Un borgo dalle abitudini tipicamente provinciali, con i locali pieni all’ora dell’aperitivo e il silenzio e il vuoto durante i pasti e nella notte. Un silenzio e un vuoto riempiti dalla presenza ovunque delle Dolomiti che circondano la città.

 

Un’impronta architettonica fortemente veneziana che ripete i palazzetti, le loro finestre, i balconi, la struttura delle costruzioni della laguna, tanto che se si guardasse soltanto in alto sembrerebbe a volte di trovarsi a Venezia.
Una memoria risorgimentale presente ovunque, con il culto rivolto a Giuseppe Mazzini e una grande lapide in marmo sotto Porta Doiona sulla quale è scolpito il testo integrale del Proclama di vittoria del generale Diaz il 4 novembre 1918 e con il fiume simbolo di quella guerra, il Piave, che appare in ogni angolo mentre si cammina. Anche la grande piazza che una volta aveva il nome bello e significativo di Campedel è stata un po’ troppo sbrigativamente rinominata ‘Piazza dei Martiri’.
Più raccolta e cuore istituzionale della città è Piazza del Duomo, con la chiesa gotico-rinascimentale, l’elegante Palazzo dei Rettori – con portico, logge, bifore -, il Municipio. Poco lontano la piccola Piazza del Mercato / Piazza delle Erbe è circondata anch’essa da portici e palazzi cinquecenteschi. Lungo il percorso del principale asse del castrum romano – Via Mezzaterra – si aprono altri palazzi e Chiese. Più a nord, il bel tempio gotico dedicato a S.Stefano. E soprattutto tra quest’ultimo e il Campedel si trova il Palazzo Fulcis , ora sede del Museo di Belluno.
In questa splendida dimora scorrono secoli di arte italiana ed europea, dal gotico al Novecento. Solo qualche nome: Cristo davanti a Pilato di Tintoretto; un Bernardino Licinio – Donna  che si pettina i capelli (1540) – che sembra uscito dal Realismo magico del Novecento (e viceversa); la grande tela di Alessandro Seffer Caccia sul greto del Piave (1901), luminosa, aperta, malinconica.

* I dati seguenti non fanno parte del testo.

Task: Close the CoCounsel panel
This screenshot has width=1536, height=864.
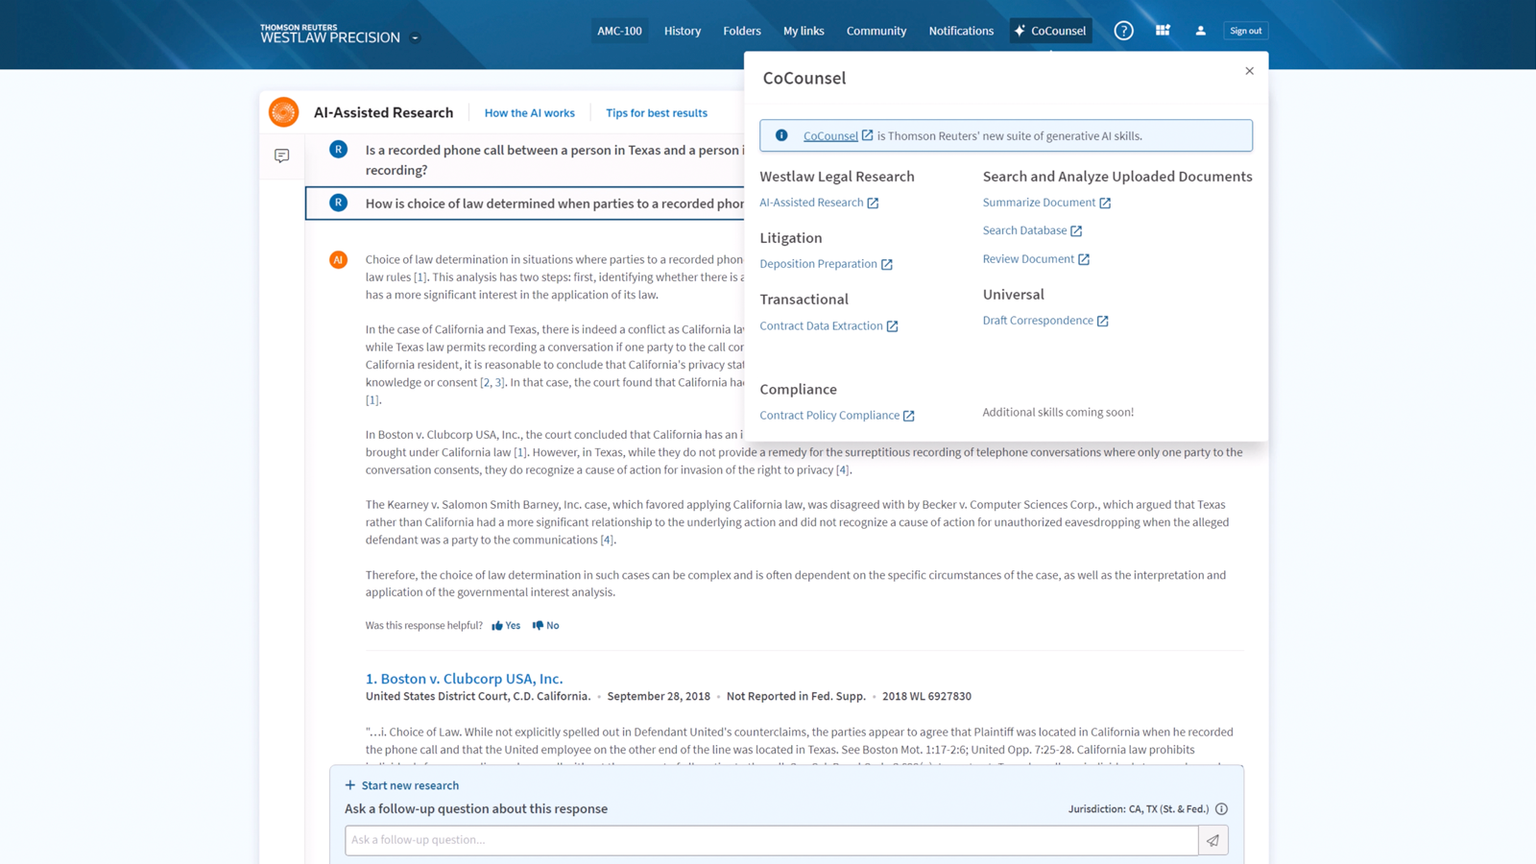Action: click(x=1249, y=71)
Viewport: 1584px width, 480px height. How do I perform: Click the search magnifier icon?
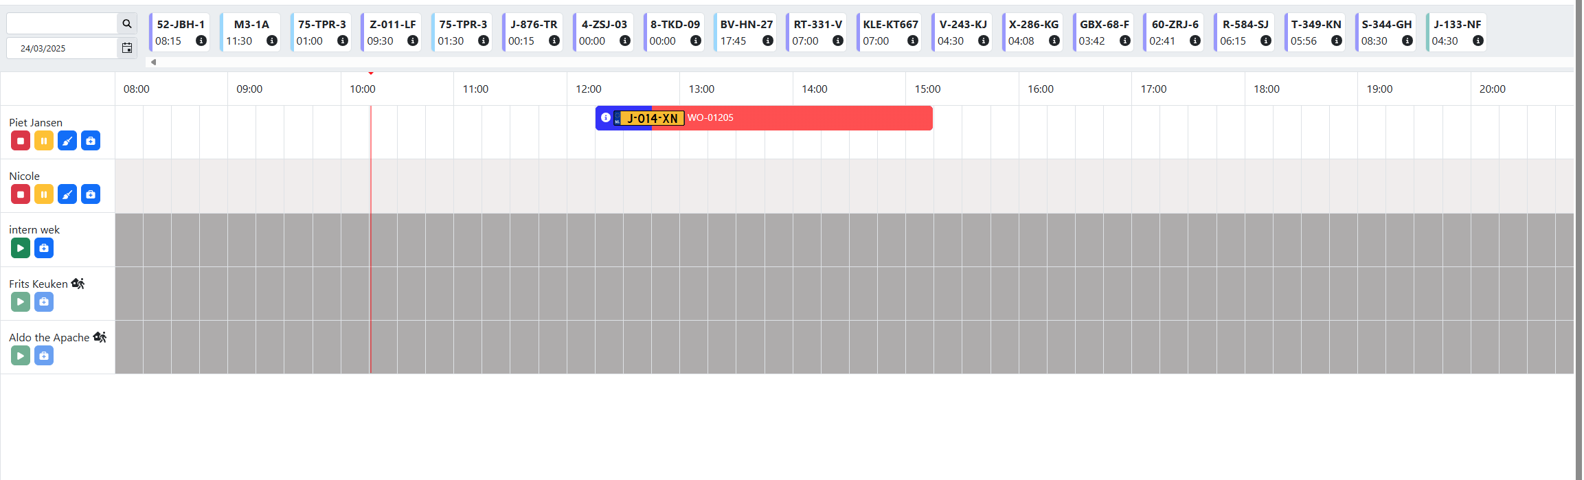[x=127, y=23]
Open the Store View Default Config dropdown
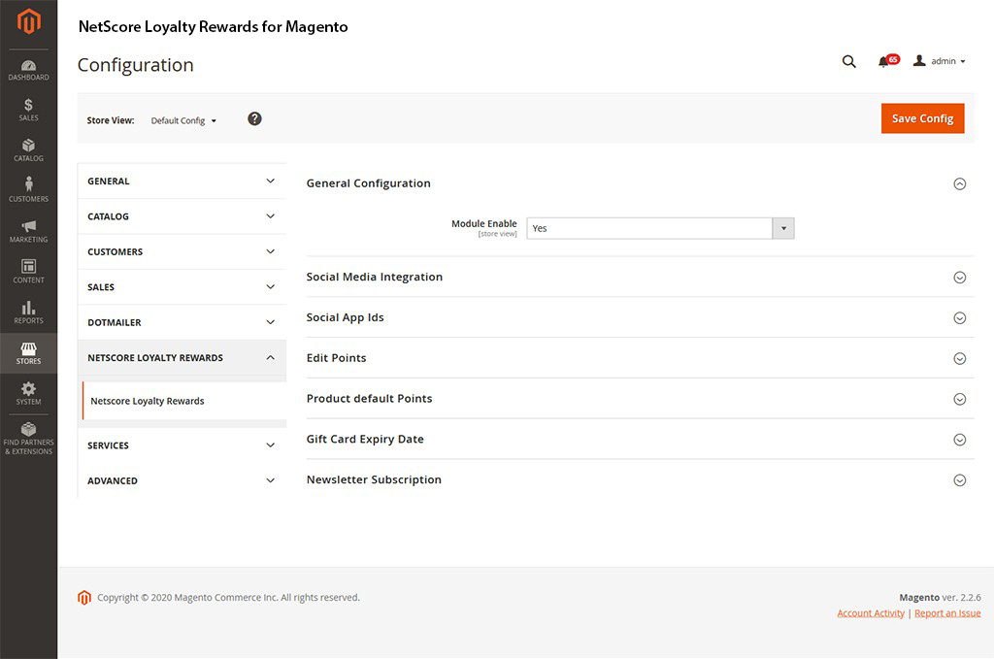The height and width of the screenshot is (659, 994). (183, 120)
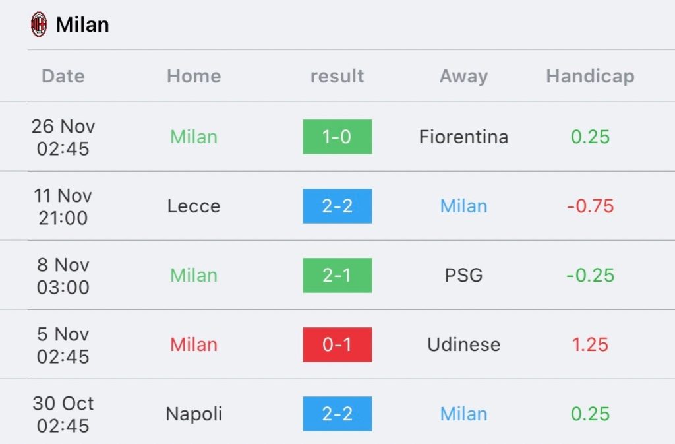Select the PSG away team
Viewport: 675px width, 444px height.
(463, 276)
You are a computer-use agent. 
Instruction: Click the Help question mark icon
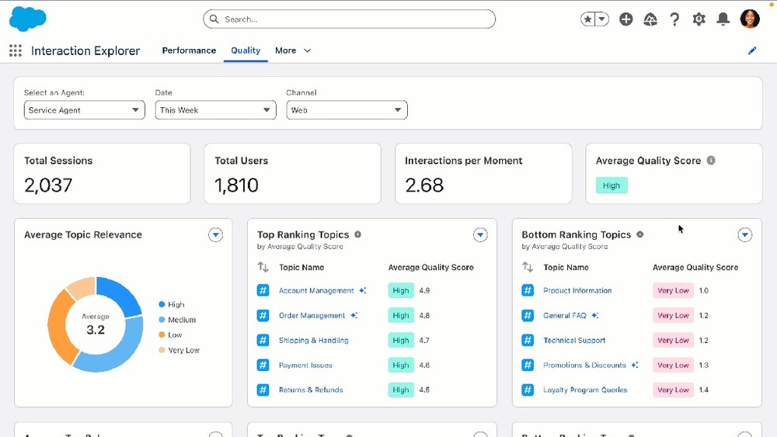pyautogui.click(x=674, y=19)
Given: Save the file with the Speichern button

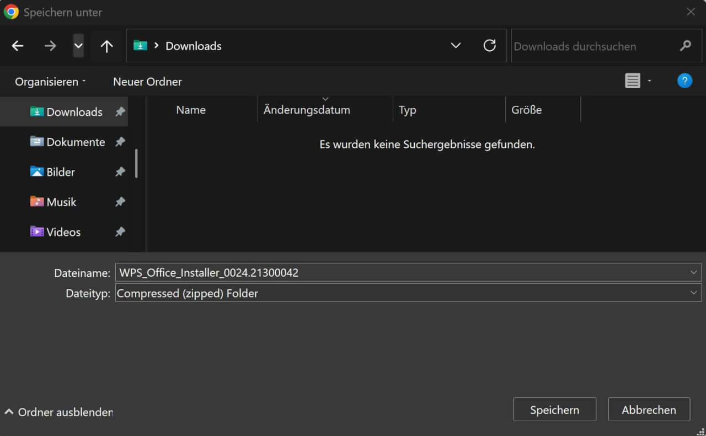Looking at the screenshot, I should 554,410.
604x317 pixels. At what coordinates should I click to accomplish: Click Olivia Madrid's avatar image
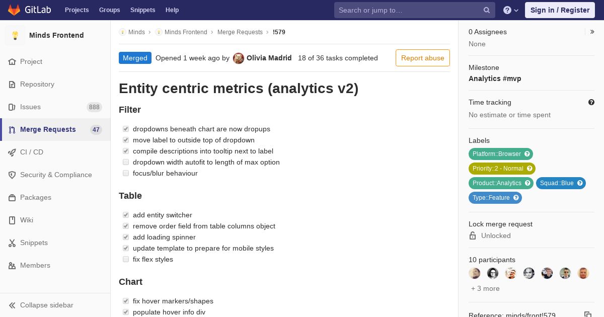(x=239, y=58)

E poi numerosissime testimonianze di cultura materiale come mobili, porcellane, oggetti in legno di ogni tipo: sculture, elementi architettonici, strumenti di vita quotidiana. Assai bello, infine, il Salone, che è nello stesso tempo raccolto e monumentale.

All’ultimo piano di Palazzo Fulcis è aperta sino al 26 febbraio 2023 una mostra dedicata a uno dei bellunesi più noti e più grandi, Dino Buzzati, con 16 dei disegni realizzati dallo scrittore per illustrare il suo racconto a puntate La famosa invasione degli orsi in Sicilia, pubblicato nel 1945 sul «Corriere dei Piccoli» e che è diventato nel 2019 un film realizzato da Lorenzo Mattotti con delle coinvolgenti animazioni e illustrazioni.

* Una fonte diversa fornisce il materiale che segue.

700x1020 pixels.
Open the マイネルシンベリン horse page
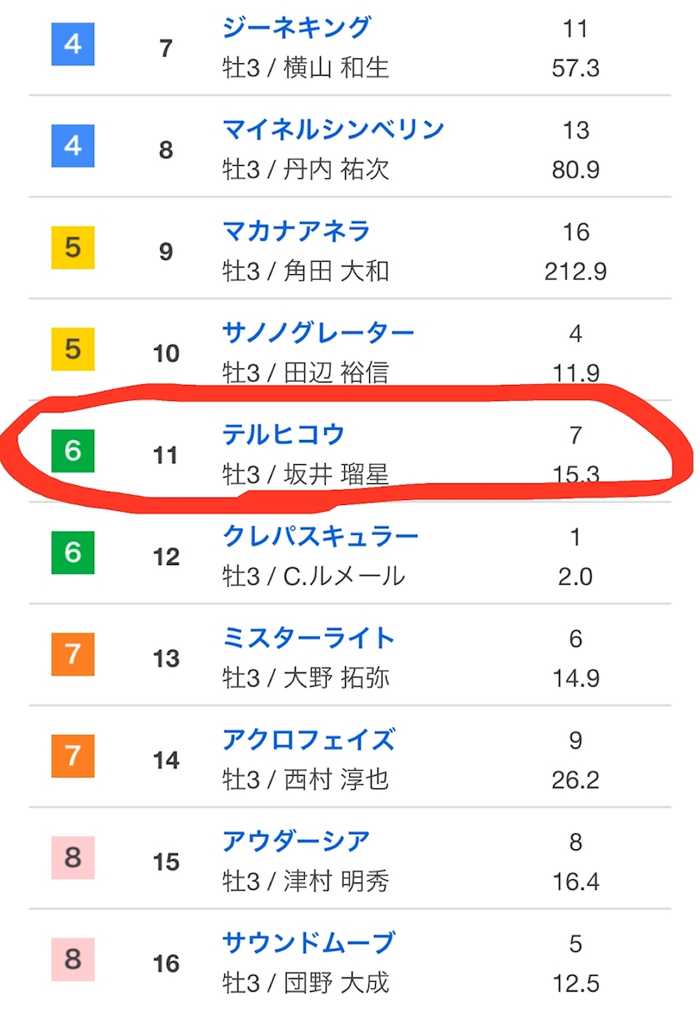tap(333, 130)
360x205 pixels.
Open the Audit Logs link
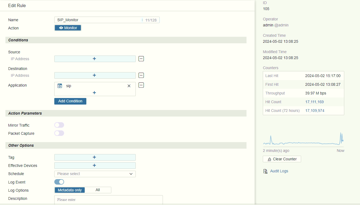(x=279, y=171)
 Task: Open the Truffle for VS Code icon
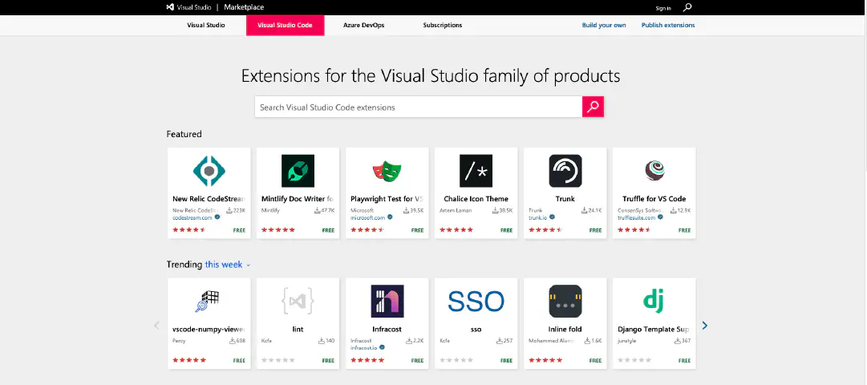[x=653, y=171]
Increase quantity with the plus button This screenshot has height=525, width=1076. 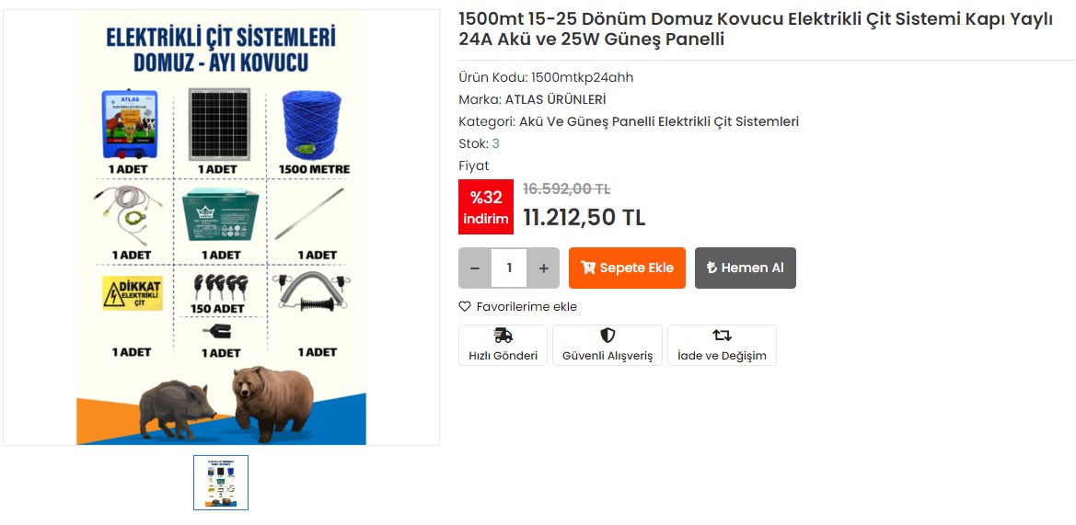tap(543, 268)
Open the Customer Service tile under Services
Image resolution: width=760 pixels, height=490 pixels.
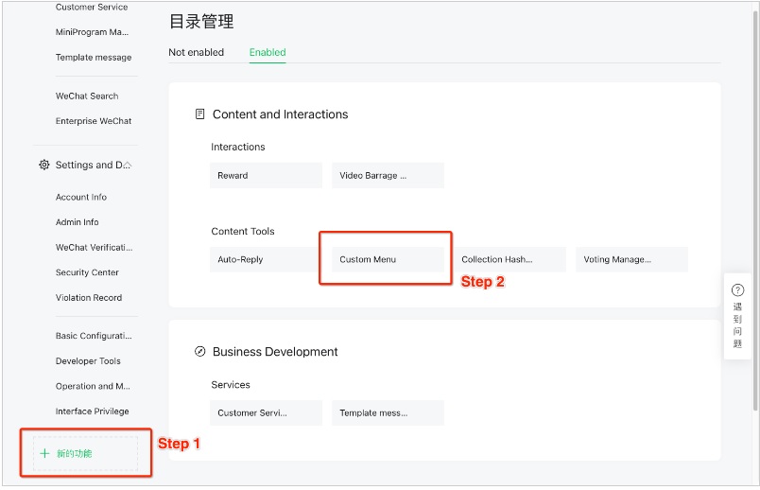pyautogui.click(x=266, y=412)
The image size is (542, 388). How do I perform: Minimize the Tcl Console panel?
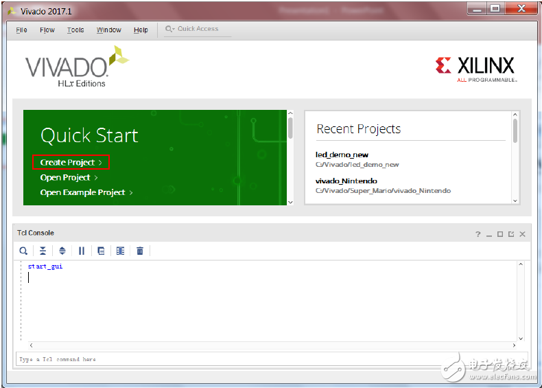(489, 234)
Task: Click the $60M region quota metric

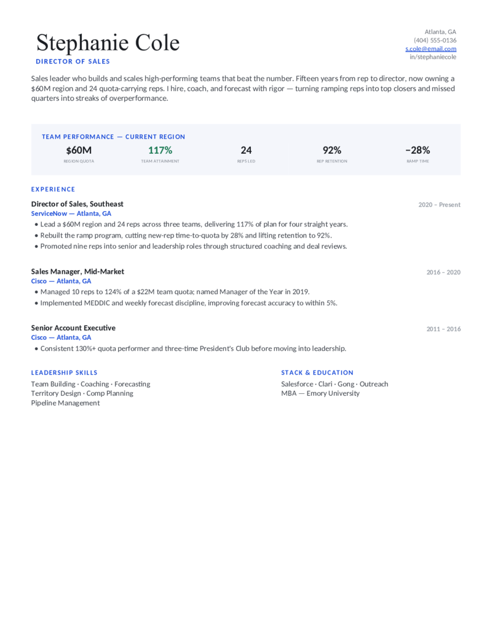Action: click(79, 150)
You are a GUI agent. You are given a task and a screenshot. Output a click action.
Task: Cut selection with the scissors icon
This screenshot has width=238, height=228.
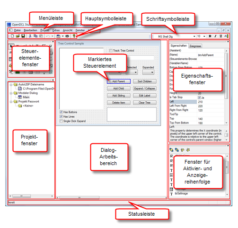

La mostra presenta più di 150 tavole di Mattotti e permette di comprendere il rapporto empatico che il disegnatore ha intrattenuto con Buzzati e con il libro, il cui incipit è questo:

«Dunque ascoltiamo senza battere ciglia
La famosa invasione degli orsi in Sicilia.

La quale fu nel tempo dei tempi
Quando le bestie eran buone e gli uomini empi.
In quegli anni la Sicilia non era
come adesso ma in un’altra maniera:
alte montagne si levavano al cielo
con la cima coperta di gelo
e in mezzo alle montagne i vulcani
che avevano la forma di pani.
Specialmente uno ce n’era
con un fumo che pareva una bandiera
e di notte ululava come ossesso
(non ha finito di ulular neppure adesso)».

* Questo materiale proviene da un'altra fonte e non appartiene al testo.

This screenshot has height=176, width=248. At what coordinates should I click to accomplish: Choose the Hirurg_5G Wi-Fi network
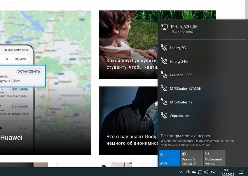tap(178, 48)
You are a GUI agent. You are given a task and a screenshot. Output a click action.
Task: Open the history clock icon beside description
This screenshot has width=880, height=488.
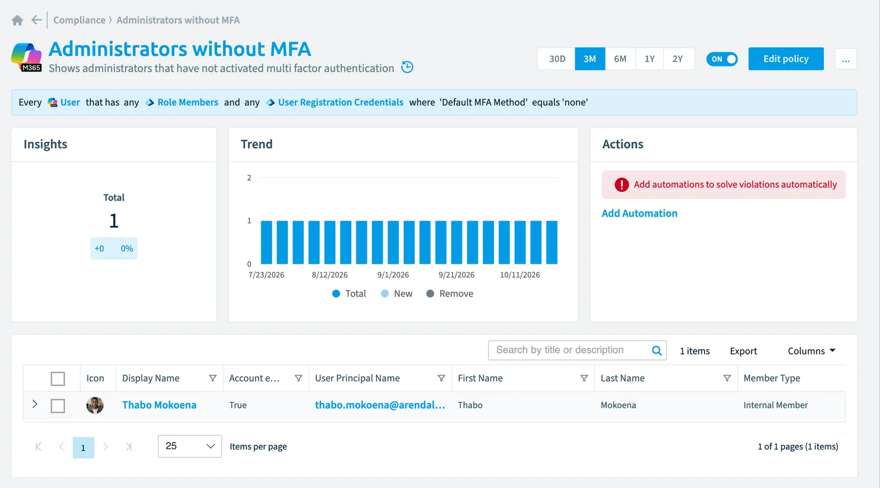(x=407, y=67)
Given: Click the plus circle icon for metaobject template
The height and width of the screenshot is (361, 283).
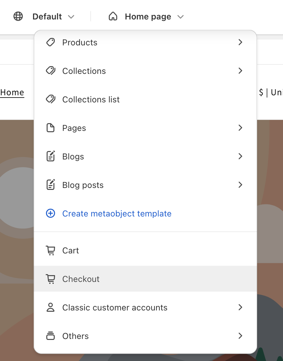Looking at the screenshot, I should point(51,214).
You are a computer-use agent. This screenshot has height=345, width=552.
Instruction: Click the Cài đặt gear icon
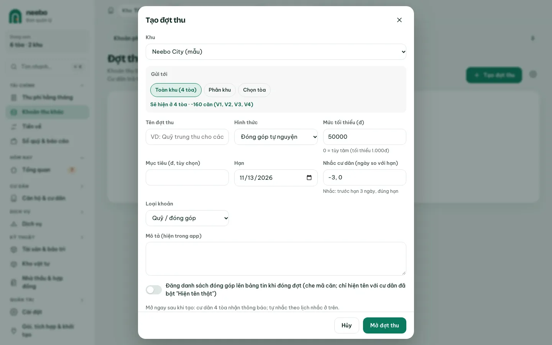click(14, 312)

Le montagne, dunque, ancora una volta. Quelle che osservano e proteggono le case di Belluno, la cui natura e senso – oltre l’abitare – è di essere pietre immobili sullo sfondo innevato o scuro delle cime.

2 commenti

  • Michele Del Vecchio

    Febbraio 10, 2023

    Carissimo Alberto, ho letto il tuo splendido resoconto della visita di Belluno, un “borgo” che meriterebbe una notorietà ed un pubblico apprezzamento e riconoscimento ben maggiori di quelli solitamente conferitogli. La lettura della tua pagina sulla cittadina veneta, anzi sulla “patria” di Buzzati, ha risvegliato in noi (me e Grazia) il ricordo di una nostra lontana visita estiva che ci aveva regalato una grande gioia.
    La tua descrizione di Belluno è magistrale. E’ perfetta nel ritmo che tu hai dato al tuo racconto, che ha la cadenza del passo lento del visitatore colto, ammirato, incantato, attento. L’immagine di Belluno che ho conservato nel cuore, coincide pienamente con la tua accuratissima descrizione di palazzi, piazze, fregi e atmosfere. I nostri ricordi partono dalle montagne che altissime, rocciose, levigate e protese verso il cielo sembrano una invalicabile muraglia innalzata per proteggere l’elegante centro cittadino.
    Grazie anche per le immagini dei quadri visti al Museo di Palazzo Fulcis. Naturalmente ho coinvolto Grazia che mi ha aiutato nella ricerca delle opere e dei pittori che maggiormente ti hanno colpito. Grazia ha ritrovato -tra la massa sterminata di volumi monografici e cataloghi di mostre che lei possiede – il libro-catalogo sulla mostra tenuta a Venezia, a Palazzo Ducale, nel 1955 su “Giorgione e i giorgioneschi” (a cura di Pietro Zampetti) in cui erano esposte tre opere di Bernardino Licinio tra cui una “Allegoria” con una figura femminile in primo piano. La “Donna che si pettina” del museo di Belluno ha indubbiamente un suo fascino: Un ritratto bello in cui, secondo Grazia, si può intravedere un futuro Botero. Bello il dettaglio del pettine, piccola “natura morta”.
    Entrambi ti ringraziamo per la tua testimonianza su un “Borgo” carico di ricordi personali e di storia nazionale. Un caro abbraccio.

    • agbiuso

      Febbraio 10, 2023

      Grazie a te e a Grazia per la condivisione, per la conferma del valore e della tonalità di questo luogo. Il mio auspicio è che questa paginetta su Belluno spinga qualche lettore ad arrivare da quelle parti e proseguire poi dalla città verso l’incanto delle Alpi.
      A Vallada Agordina e tra le sue montagne trascorsi alcune estati da ragazzo, quando avevo 16-17 anni e la potenza della materia mi coinvolgeva in modo meno consapevole di adesso ma sempre profondo.